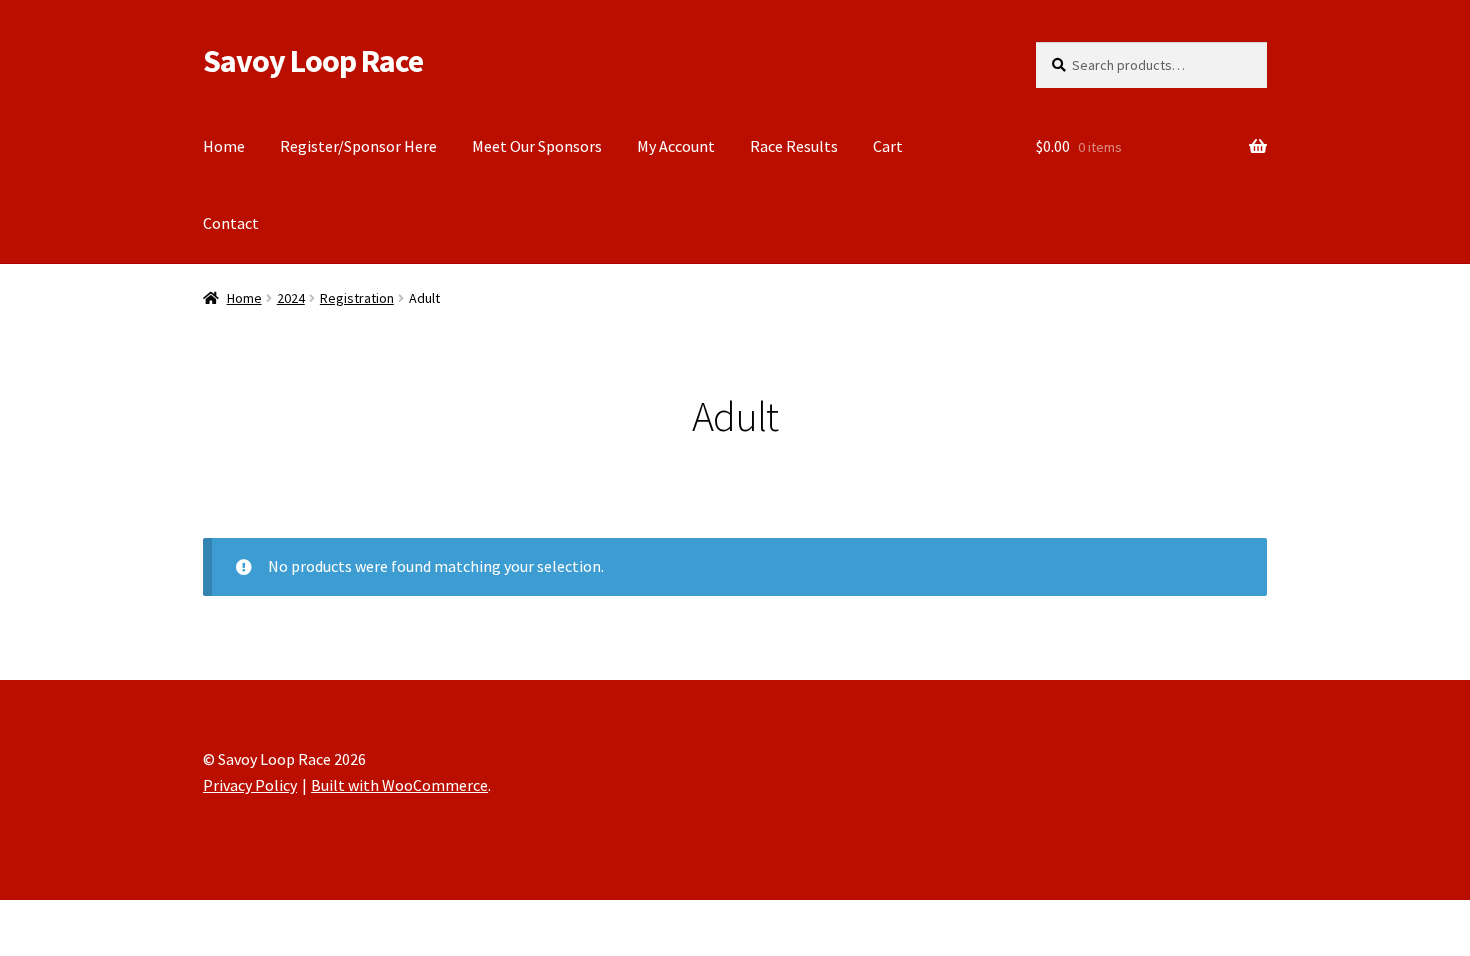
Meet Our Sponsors (537, 146)
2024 (291, 298)
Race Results (794, 146)
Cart (888, 146)
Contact (231, 223)
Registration (357, 298)
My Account (676, 146)
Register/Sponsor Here (358, 146)
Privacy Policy (250, 785)
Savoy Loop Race (313, 61)
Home (224, 146)
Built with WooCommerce (399, 785)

WHAT TO PRODUCE:
Type out all the records verbatim, minus images.

PROBLEM SOLUTION:
Meet Our Sponsors (537, 146)
2024 (291, 298)
Race Results (794, 146)
Cart (888, 146)
Contact (231, 223)
Registration (357, 298)
My Account (676, 146)
Register/Sponsor Here (358, 146)
Privacy Policy (250, 785)
Savoy Loop Race (313, 61)
Home (224, 146)
Built with WooCommerce (399, 785)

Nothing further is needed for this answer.